• [MATERIAL FOR THIS EXERCISE]:

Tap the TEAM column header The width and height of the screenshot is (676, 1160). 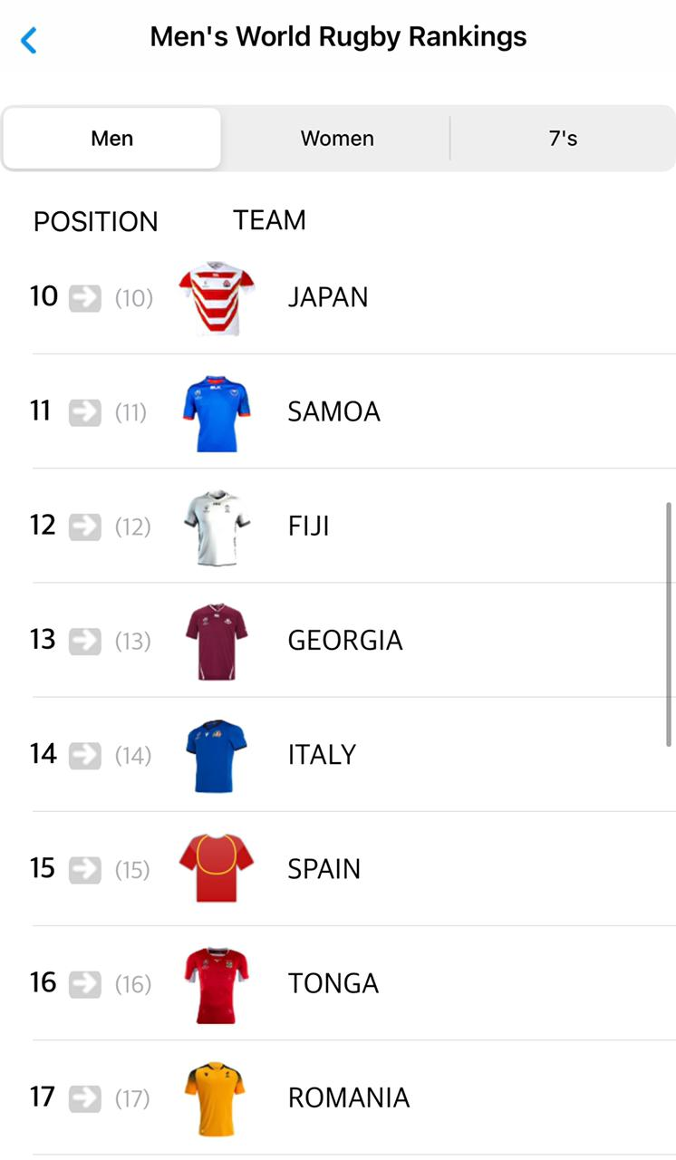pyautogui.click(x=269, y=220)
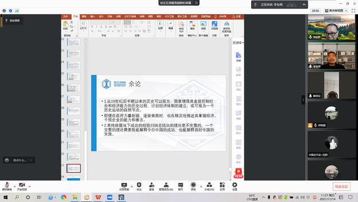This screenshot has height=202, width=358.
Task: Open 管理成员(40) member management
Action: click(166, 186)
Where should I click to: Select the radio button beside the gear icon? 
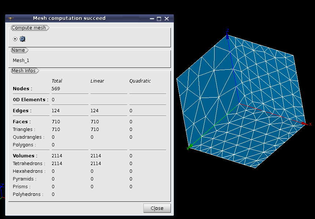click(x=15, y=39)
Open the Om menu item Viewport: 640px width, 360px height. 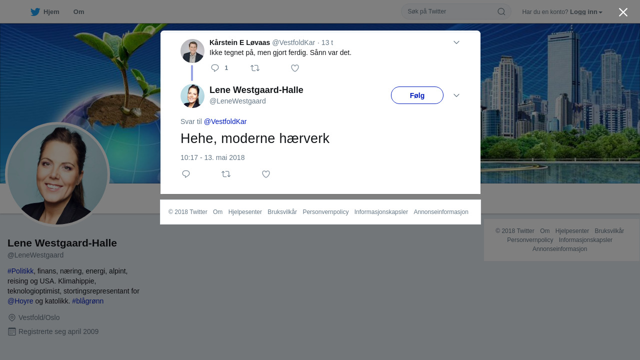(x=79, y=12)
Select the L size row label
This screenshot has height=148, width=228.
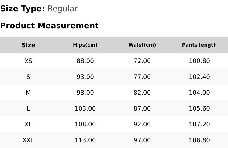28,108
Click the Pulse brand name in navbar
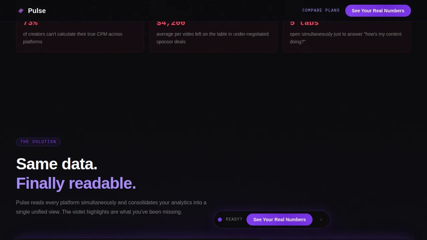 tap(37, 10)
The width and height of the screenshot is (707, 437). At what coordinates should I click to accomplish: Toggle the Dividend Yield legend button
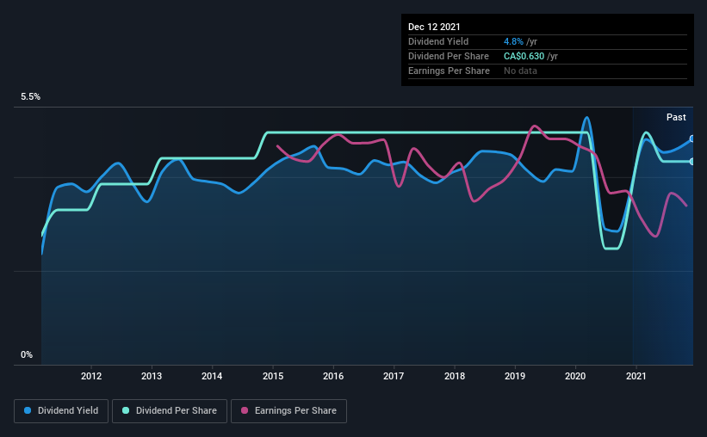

• [TASK]: Give back exactly the lines from the one containing "Select the L size row label" to the final line of the entries, both included, and no picture.

• [TASK RESPONSE]:
Select the L size row label
This screenshot has height=148, width=228.
28,108
Click the Pulse brand name in navbar
 tap(37, 10)
The width and height of the screenshot is (707, 437). At what coordinates should I click to accomplish: Toggle the Dividend Yield legend button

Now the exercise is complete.